Tune into the Cloud: Atlantic Crossing

Tune into the Cloud: Atlantic Crossing

Atlantic Crossing (the precursor to today's Cloud.forsale post) published originally as a Dutch CloudWorks column in June 2013.

When reading the title Atlantic Crossing readers of this 2013 cloudworks column may rather think of American cloud services coming to Europe, than of the 1975 album of the same name by English pop icon Sir Rod Steward. However, for the wide success of cloud services, there is a crossing that much more important than crossing an ocean. And that is the transition from a relatively small group of early adopters to catering to the needs of the much bigger early majority of the market. How difficult this crossing can be has been aptly described by Geoffrey Moore in his standard work “Crossing the Chasm “(1991).

Early adopters tend to pull new innovative products almost out of the hands of  providers - even if it is not (yet) completely ready or reliable - and gladly change their way of working to accommodate the usage of the new innovation, if only because they could not bring their own products to market without the innovation. Think of services like the Flicker photo service, the Netflix video service or a file sharing service such a Dropbox, they gladly invented or embraced new methods (such as devops) to make optimal use of the new innovation called cloud.

However, the majority of the market is not that flexible and will only adjust its way of working if the innovation has become the generally accepted way of working. This is of course a catch 22 because if the larger market is not adopting it, it is never going to become the generally accepted and common way of doing things.

The way to bridge that chasm - still according to Moore – is by offering specific solutions that fit within the existing world of customers by addressing an existing, recognized problem. A long (very long) time ago - remeber the book first published in 1991 - Apple managed to successfully sell  its then innovation (graphical desktop computers) to the hesitant enterprise market by providing a specific solution for internal print shops. Their specific solution addressed a known need (getting management reports - remember those pre-powerpoint hard copy documents? - out more quickly),  it was sold as a full solution (including software and a compatible printer) and worked within the customers existing environment. The technology (in this case graphical desktops) could do a lot more, but the early majority of customers was not ready to accept it as anything more than a point solution.
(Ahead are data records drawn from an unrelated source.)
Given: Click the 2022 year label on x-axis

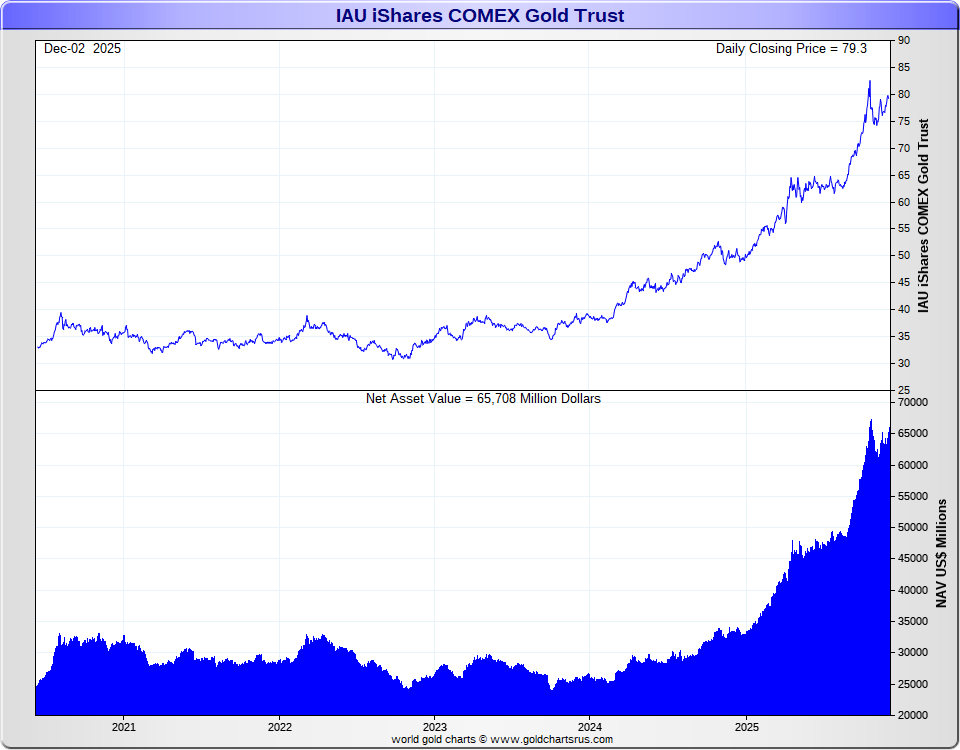Looking at the screenshot, I should 279,727.
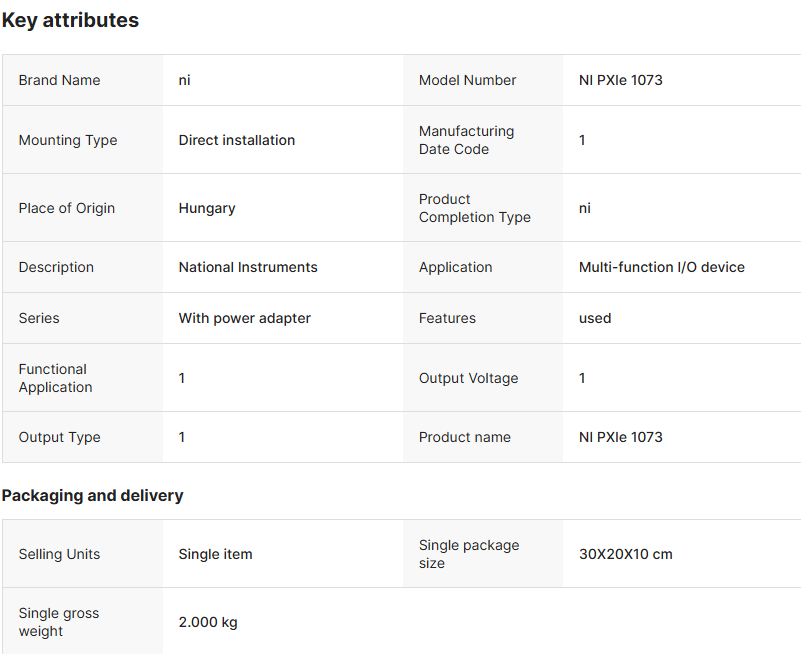Click the NI PXIe 1073 model number value

(x=620, y=80)
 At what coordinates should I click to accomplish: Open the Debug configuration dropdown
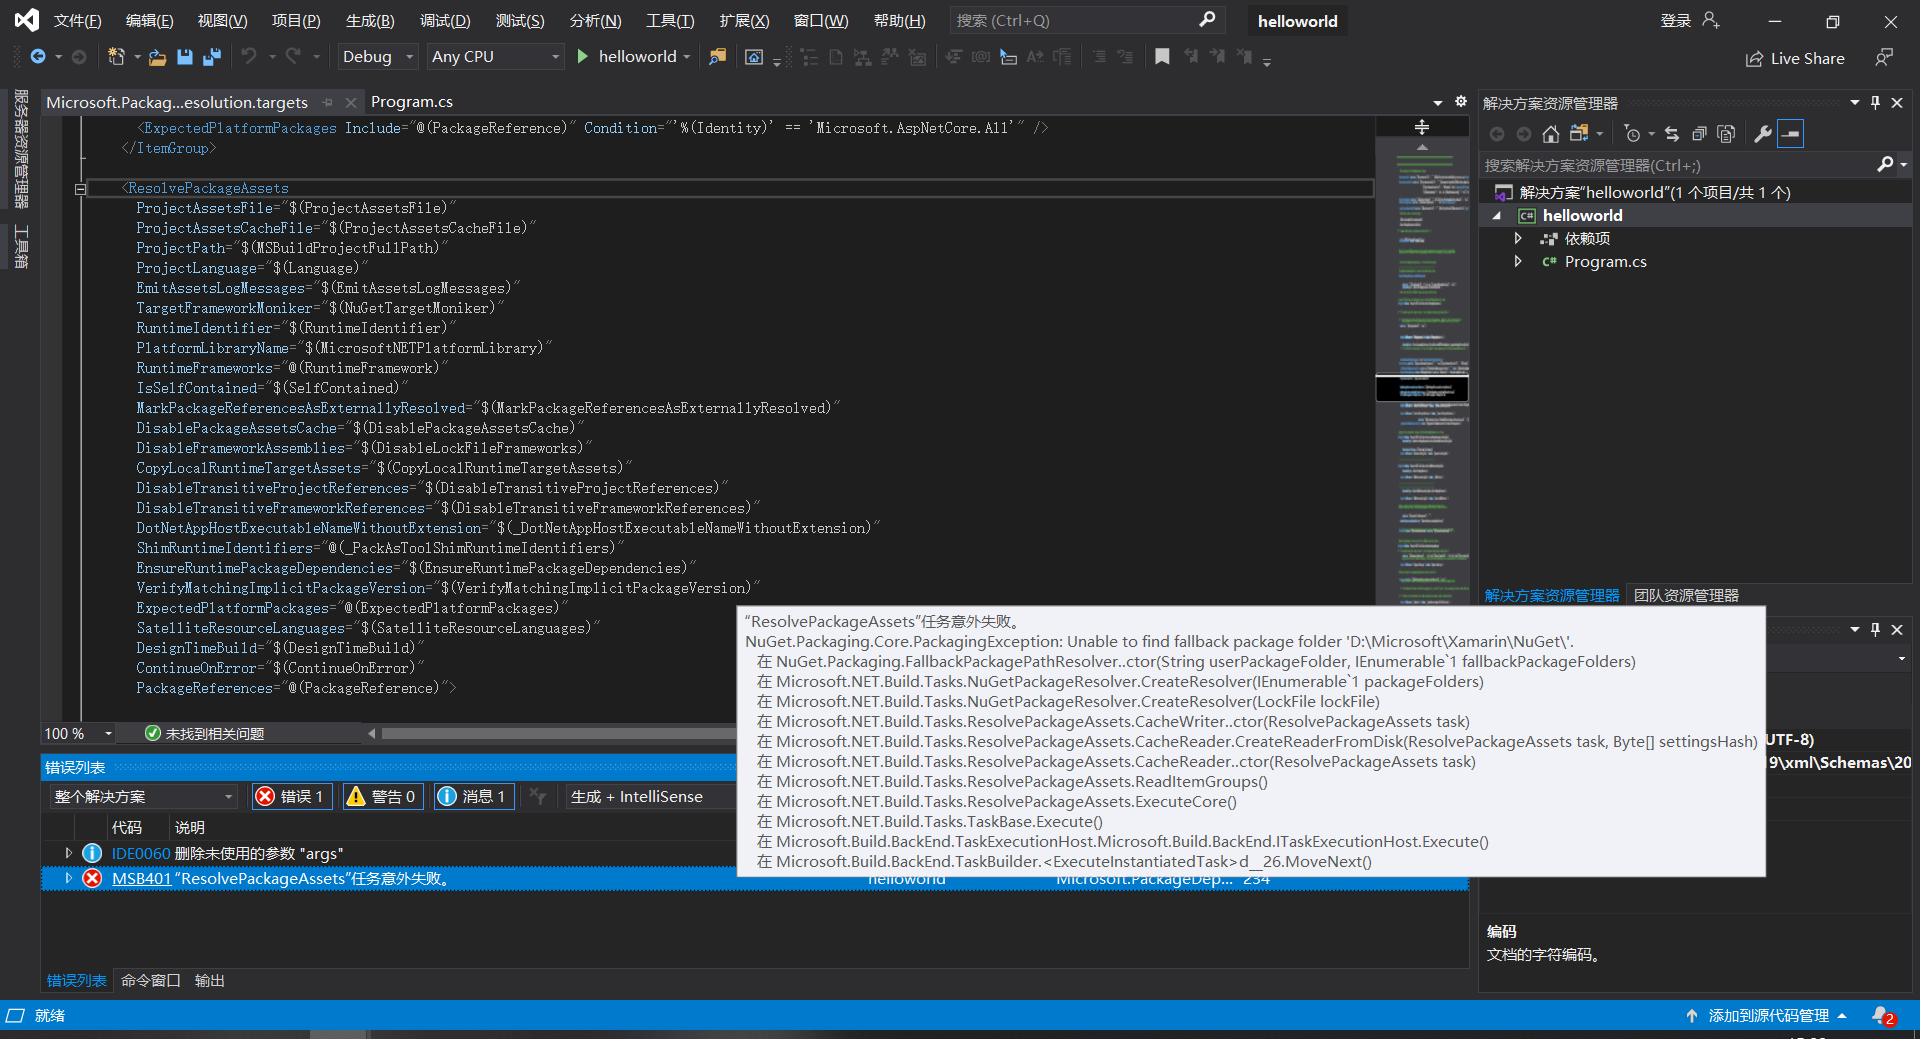coord(377,57)
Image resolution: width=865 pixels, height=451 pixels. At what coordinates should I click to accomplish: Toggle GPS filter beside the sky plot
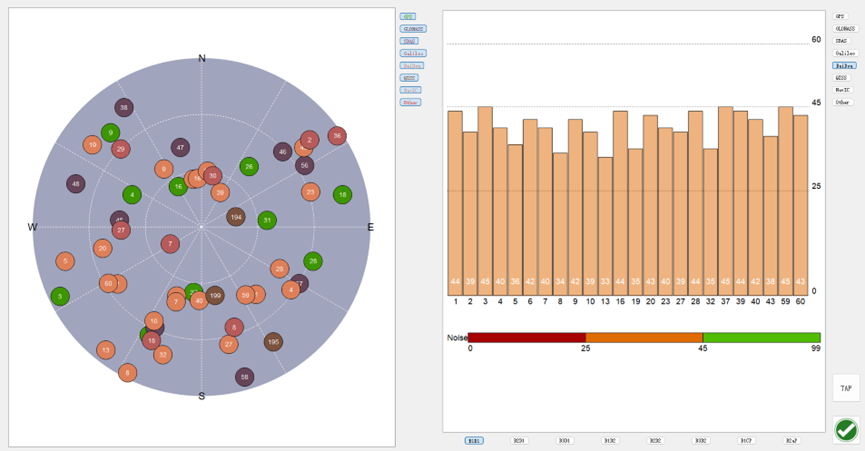(408, 17)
Similarly for cloud computing. Large financial institutions will much easier (and much earlier) adopt a point solution in order to calculate their risk models, than flipping their complete ITIL-based data center strategy to make use of cloud servers (even though these cloud servers can run other workloads just fine). The next few years I personally expect much more  growth of such specific, vertical cloud services - offered and packaged as a full solution -  than a general transition to cloud as the new standard way to handle infrastructure. A market demand that incidentally provides  viable opportunities for local, smaller and more specialized cloud providers.

Sir Rod understood how to cross into larger markets a long time ago and is now celebrating unprecedented success with new audiences. He did this - after the crossing the Atlantic to his new homeland - by switching his repertoire to  the specific desires of his new audience with songs from the Great American Songbook (2002 onwards) but also with his rather sugary Soul Book ( 2009).